* _TASK GOAL_: Continue the review of Shaista Latif's show The Archivist below, picking up after its last sentence.

BEGIN TEXT SHOWN

Image via @shaista_latif on Twitter
Shaista’s cultural history and experiences often differ from mine: Her family talked about the land they loved and considered theirs, and assumed they were going back to. My parents never talked about the land they came from, didn’t like the land they came from, didn’t consider it theirs, and knew they were never going back. She grew up in Scarborough public housing after her family immigrated from Afghanistan, where they had servants. I grew up solidly middle class with parents who immigrated from shabbier beginnings in Morocco.
But it would seem we have some shared experiences and struggles as well: the complicated relationship to one’s mother tongue, for example; or the complicated relationship to not having visited your parents’ land of origin; or the complicated relationship to a particular kind of sexism Shaista pointed to in one of her many brilliant bits, where her brother is labelled “God’s gift” to her parents.
But in the end, what makes The Archivist a great show is Shaista’s insightfulness. When she juxtaposed Disney’s Aladdin film, which she had loved as a child, with images of bombings, violence and protests, it was pure genius. I will never hear the words “Open Your Eyes” the same way again. And when that was followed up by sitting on the magic carpet with an audience volunteer, it was truly magical.
When she sat down in front of her Indian drums and turned audience expectations on their heads by stating that she couldn’t play, it was comic genius (it was also a delightful take of another performance of hers that I saw, called Kabul Punk.) At another point, she externalized the interior thoughts she had had during an interview that was simultaneously playing on the screen behind her. It was the first time I had seen someone present this particular problematic of performing a marginal identity.
And I will always carry the image of Shaista dancing an Afghan dance in my head. I don’t know if her joy was real or not, but it was absolutely convincing—and contagious. In the last few weeks, as world events have somehow managed to become more horrific, I think of her spinning on stage, and it makes me re-think my outlook. And when she once again broke the fourth wall by dancing with two white audience members in the aisles, it hinted at a better future.

END TEXT SHOWN
BEGIN DATA SHOWN

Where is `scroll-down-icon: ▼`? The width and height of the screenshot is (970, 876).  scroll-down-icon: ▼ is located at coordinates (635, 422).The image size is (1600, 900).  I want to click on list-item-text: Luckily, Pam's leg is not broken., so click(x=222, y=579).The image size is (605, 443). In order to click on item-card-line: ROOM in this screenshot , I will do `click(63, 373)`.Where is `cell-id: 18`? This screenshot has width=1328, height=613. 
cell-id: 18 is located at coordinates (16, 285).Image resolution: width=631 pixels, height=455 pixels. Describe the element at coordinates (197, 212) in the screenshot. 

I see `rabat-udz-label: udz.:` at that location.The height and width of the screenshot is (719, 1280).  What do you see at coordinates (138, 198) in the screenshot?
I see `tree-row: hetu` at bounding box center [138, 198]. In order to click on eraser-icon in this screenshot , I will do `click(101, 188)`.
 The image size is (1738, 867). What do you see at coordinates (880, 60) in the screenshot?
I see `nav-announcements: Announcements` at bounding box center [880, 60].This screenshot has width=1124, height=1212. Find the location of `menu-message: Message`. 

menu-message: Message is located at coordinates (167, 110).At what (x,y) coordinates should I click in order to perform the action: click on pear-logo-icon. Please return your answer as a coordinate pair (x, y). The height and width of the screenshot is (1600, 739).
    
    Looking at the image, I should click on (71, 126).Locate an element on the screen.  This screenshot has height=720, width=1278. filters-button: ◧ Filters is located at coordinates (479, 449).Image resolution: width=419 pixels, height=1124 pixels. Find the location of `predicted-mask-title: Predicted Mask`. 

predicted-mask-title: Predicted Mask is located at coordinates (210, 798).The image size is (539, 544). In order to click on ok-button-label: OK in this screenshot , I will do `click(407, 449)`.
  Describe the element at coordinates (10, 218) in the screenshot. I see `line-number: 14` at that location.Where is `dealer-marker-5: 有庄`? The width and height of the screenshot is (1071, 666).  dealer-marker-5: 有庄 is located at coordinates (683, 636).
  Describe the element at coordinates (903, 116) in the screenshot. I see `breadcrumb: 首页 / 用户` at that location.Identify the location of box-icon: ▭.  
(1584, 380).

END DATA SHOWN

* _TASK RESPONSE_:
Sometimes it felt like The Archivist was being workshopped, but that only added to the message of it being a collage, an archive, fragments. There were moments of brilliance and moments of confusion. Sometimes, for example, the sound drowned her voice out, and I wasn’t sure if it was intentional, because it seemed, once again, to be a perfect metaphor.
At one point, Shaista mentioned in passing that she had lived in a shelter. I wanted to know why, and how it connected to the family history she was presenting. Again, I wondered if it was intentional—if she wanted us to connect the dots ourselves—but in this case, I wanted her to spell it out for me. I wanted to know how displacement can look different at different times for different reasons. I wanted to know if she thought the various historical and cultural and economic displacements intersected—and how. But maybe the whole performance was her answer to these questions. Or maybe there is no language for this.
Shaista ended the show first by rubbing a genie bottle, only to have none of her wishes granted. When the genie rejects her wish to no longer be marginalized, he says she can still be happy—and I thought of her spinning. Then, she watered her imagined father’s garden with the genie bottle and finishes the show with Nancy Reagan on the screen as a reminder that none of our current horrors are entirely new.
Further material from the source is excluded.